“NERDE O ESKİ BAYRAMLAR “
Hep söylüyoruz ya “Nerde O Eski Bayramlar “…
Aslında bayramlar hep aynı. Bir bayram başlıyor,bir bayram bitiyor.Bu şekilde sonsuza kadar devam edecek. Bizler de yavaş yavaş yaşlanacağız.
İnsanlar bir şeylerin değerini kaybedince anlıyor. Hele şu günlerde sağlığımızın değerini çok daha iyi biliyoruz.
Şimdi biraz da çocukluğumuzdan bahsedelim;
1969 yılının Şubat ayında Kocaeli ‘nin şirin mi şirin Kandıra ilçesinin sahil köyünde gözlerimi dünyaya açmışım. Ailenin ortancı çocuğu olarak. Babam öğretmen ve okul müdürü(Rahmetli) annem de ev hanımı.

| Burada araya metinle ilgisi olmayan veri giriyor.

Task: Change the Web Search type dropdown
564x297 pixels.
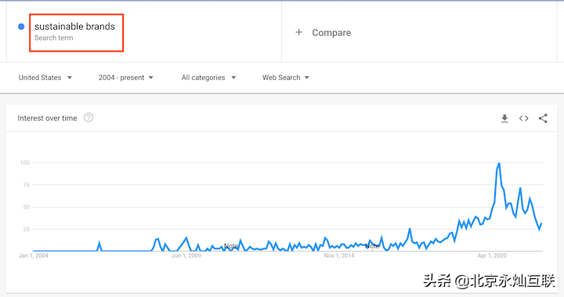Action: [x=286, y=78]
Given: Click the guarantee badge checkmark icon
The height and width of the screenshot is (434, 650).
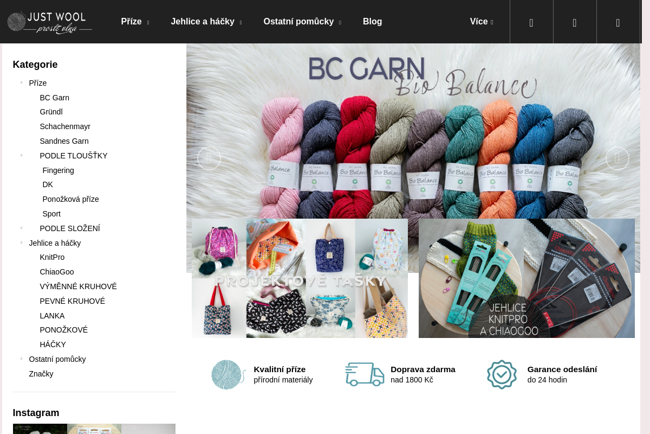Looking at the screenshot, I should (502, 374).
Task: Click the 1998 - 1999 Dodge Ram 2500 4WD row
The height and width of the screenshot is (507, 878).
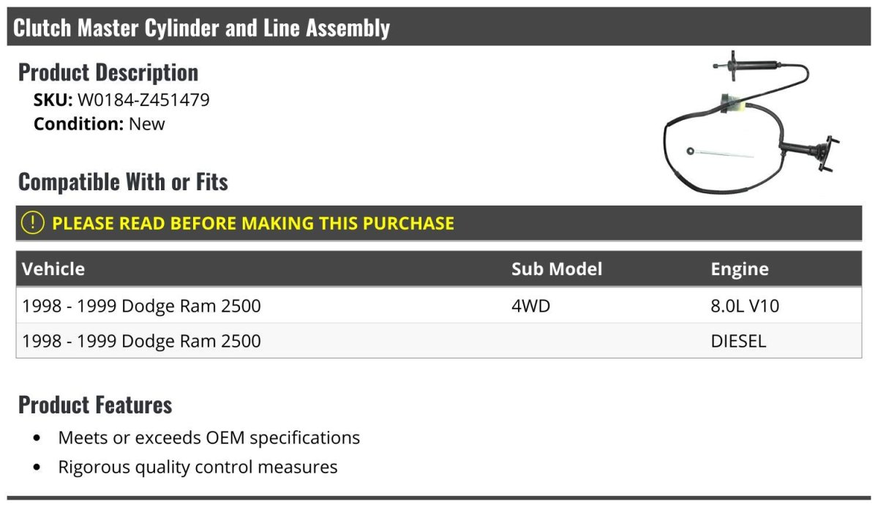Action: [439, 306]
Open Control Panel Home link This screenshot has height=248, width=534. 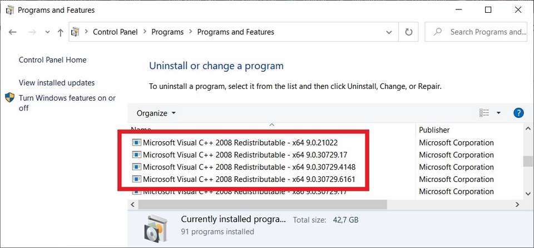(52, 60)
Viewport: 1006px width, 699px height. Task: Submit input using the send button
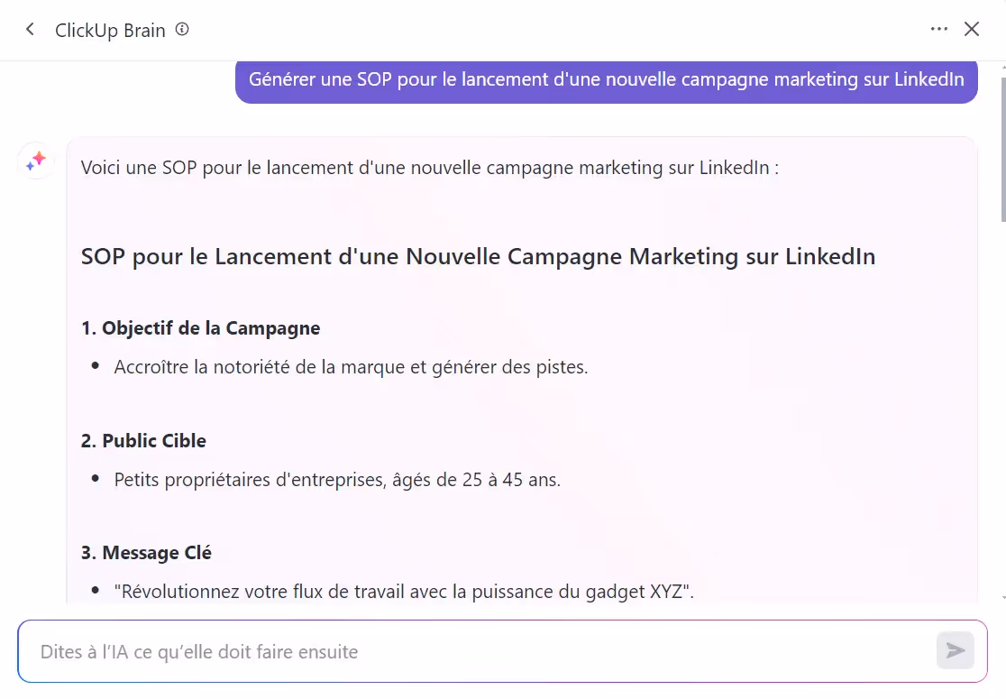coord(956,650)
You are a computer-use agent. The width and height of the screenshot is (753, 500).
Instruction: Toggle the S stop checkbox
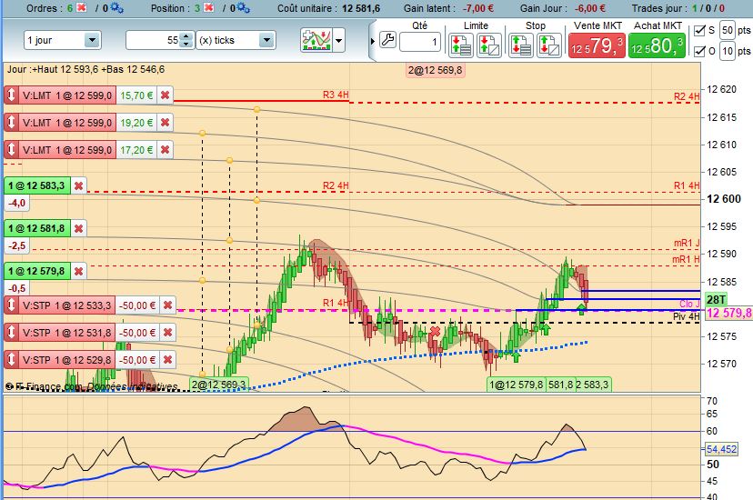tap(700, 30)
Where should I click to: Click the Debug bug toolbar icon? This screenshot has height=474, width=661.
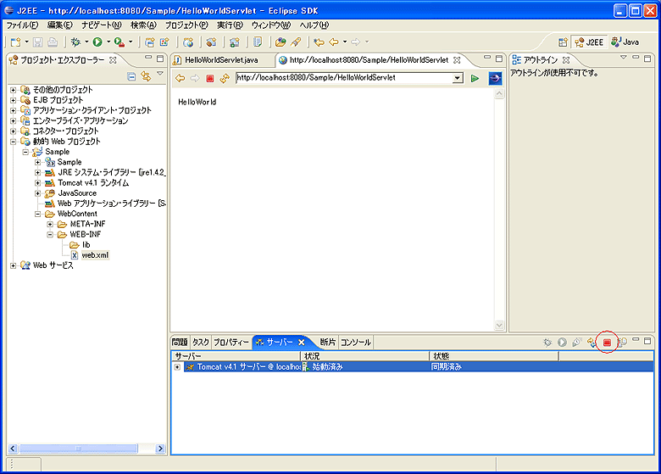pyautogui.click(x=76, y=42)
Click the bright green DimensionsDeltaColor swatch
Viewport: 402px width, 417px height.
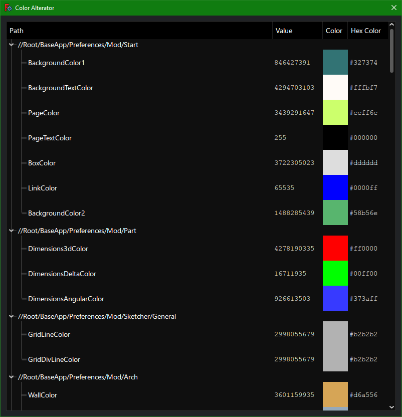pyautogui.click(x=335, y=273)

12 yaşında elinde bir çanta, doğru Bilecik Devlet Parasız Yatılı Okuluna. Yıllarca Bilecik ‘te eğitim gördük. Yıllar geçti, okul bitti. Okul bitti, ama eğitim hala devam ediyor. Taaa ki ölene kadar…
Eğitimle birlikte, çok güzel dostluklar edindik.

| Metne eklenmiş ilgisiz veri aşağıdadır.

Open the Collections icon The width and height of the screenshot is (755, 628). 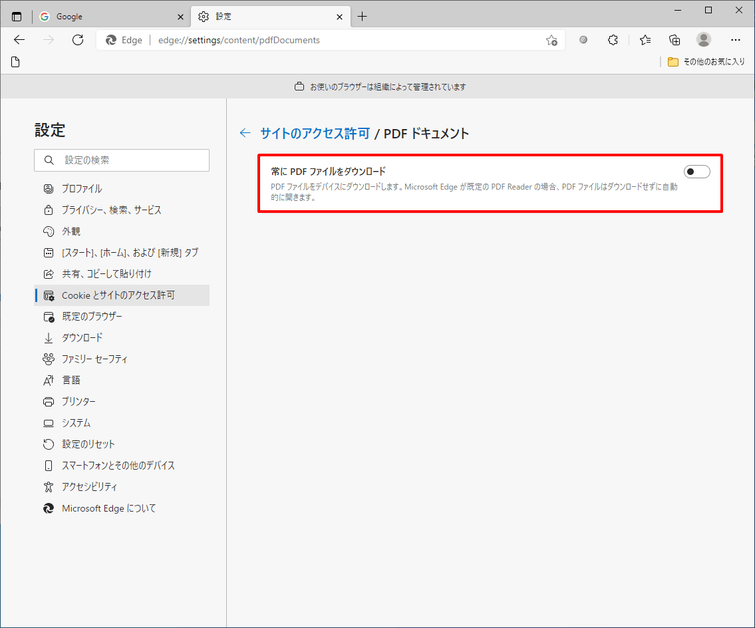pos(675,40)
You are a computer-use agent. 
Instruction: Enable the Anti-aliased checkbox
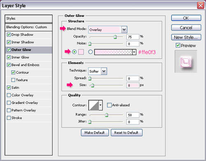(109, 105)
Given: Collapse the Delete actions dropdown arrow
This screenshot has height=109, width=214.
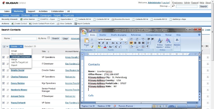Looking at the screenshot, I should pos(21,46).
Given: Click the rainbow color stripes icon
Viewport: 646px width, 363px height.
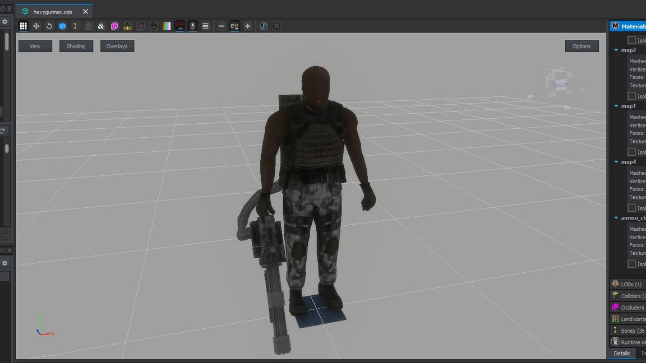Looking at the screenshot, I should tap(167, 26).
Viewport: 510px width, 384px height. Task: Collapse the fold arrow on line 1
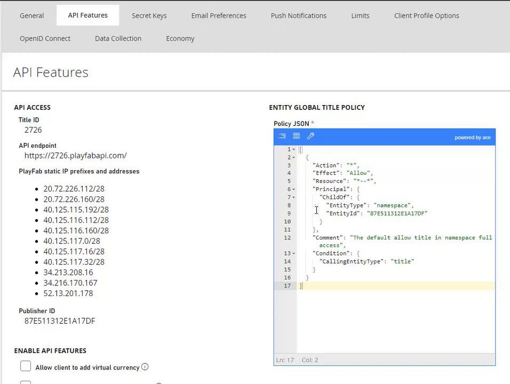[293, 149]
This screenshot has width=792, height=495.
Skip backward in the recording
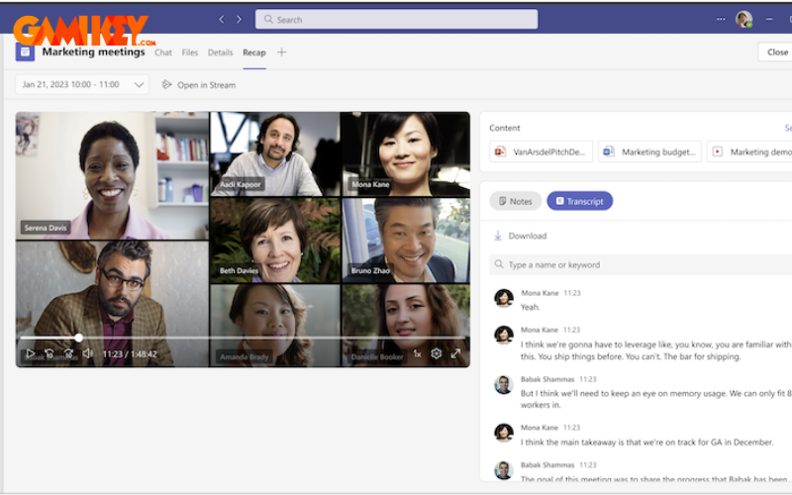click(x=50, y=353)
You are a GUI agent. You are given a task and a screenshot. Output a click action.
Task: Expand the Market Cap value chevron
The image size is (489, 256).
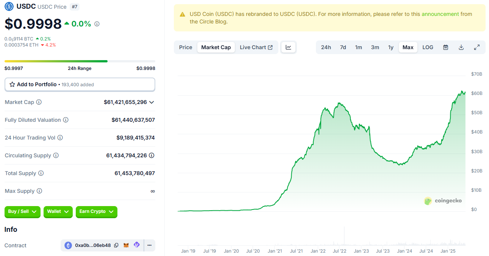click(x=152, y=102)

Hala bu dostluklar devam ediyor. Örneğin, Prof.Dr Serdar Pirtini, Prof.Dr Sezgin Sarıkaya, Doçent Doktor;Mustafa Tekkeşin, Av,Güven Küçükkısa, İdris Doğan Şafak, Hüseyin Şensoy, Salih Dizdar, Metin Ada, Şener Öner, Fatih , Ali Pirtini ve daha yüzlerce büyük dostluklar edindik. Hala da bu dostluklar devam ediyor.
Şimdi gelelim eski bayramlaraaa;
Çocukluğumuzda bu kadar çeşit ürün ve bu kadar iyi imkanlarımız yoktu.Bayramda giyeceğimiz kıyafetlerimizi akşamdan yatağımızın yanına koyar, heyecanla sabahın olmasını beklerdik. Hatta heyecandan ve sevinçten uyuyamazdık.
Sabah olur, cici kıyafetlerimizi giyer, bayram namazımızı kılar, koşa koşa evimize gelirdik.
Ailecek bayramlaşma töreni yapılır,bayram harçlığı toplanır, şekerler yenirdi.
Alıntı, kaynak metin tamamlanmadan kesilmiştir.